■ Your objective:
Starting with the line that contains "Click the 13.07元", repeat the records word for word through their end, leaving out the pictures.

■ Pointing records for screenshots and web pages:

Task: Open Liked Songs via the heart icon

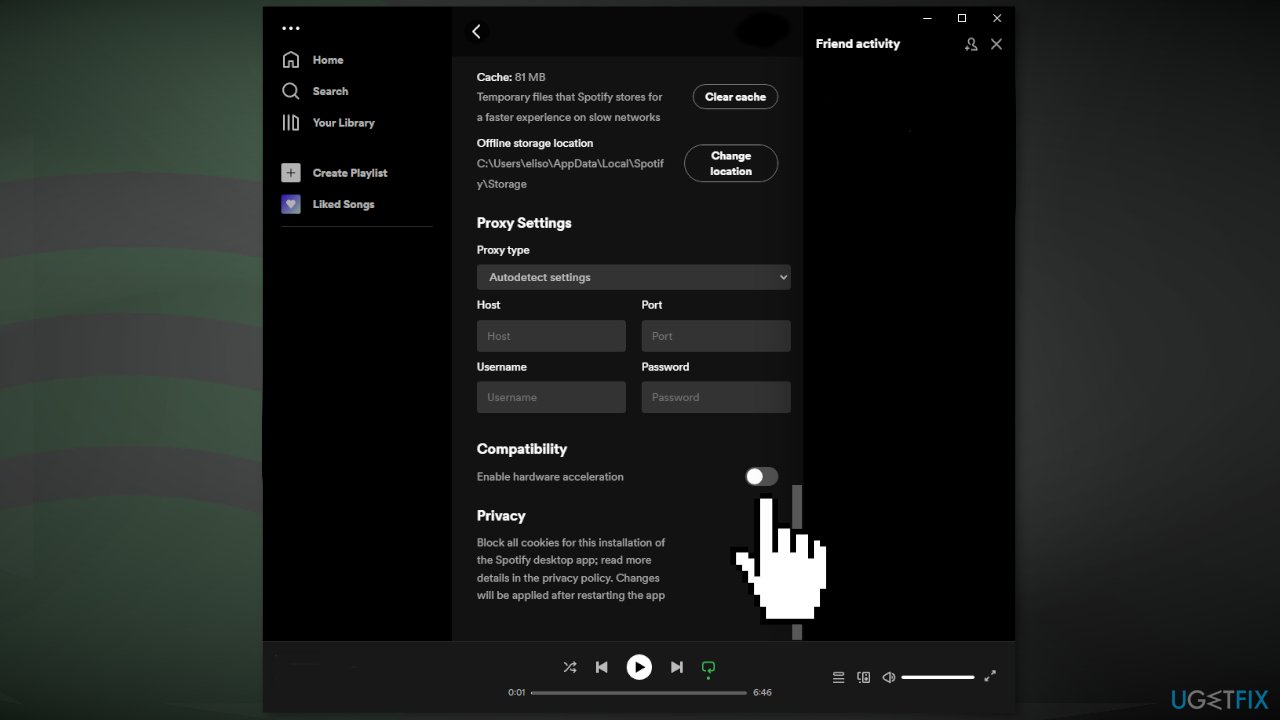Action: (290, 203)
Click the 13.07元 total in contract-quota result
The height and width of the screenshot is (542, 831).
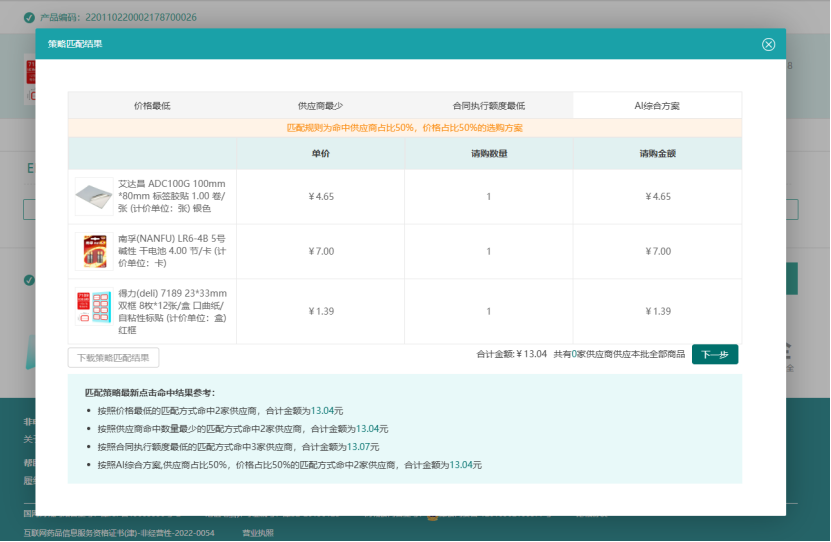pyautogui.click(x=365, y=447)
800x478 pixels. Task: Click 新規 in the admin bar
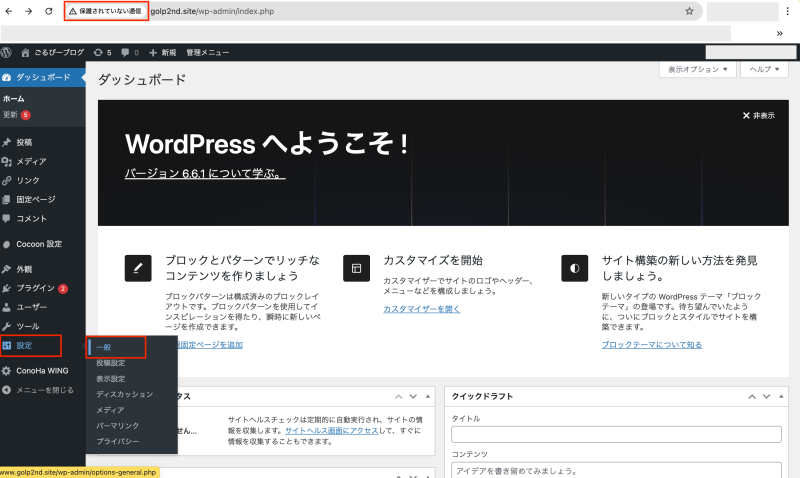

■ Response to this exercise:
Click the 13.07元 total in contract-quota result
The height and width of the screenshot is (542, 831).
pyautogui.click(x=365, y=447)
800x478 pixels. Task: Click 新規 in the admin bar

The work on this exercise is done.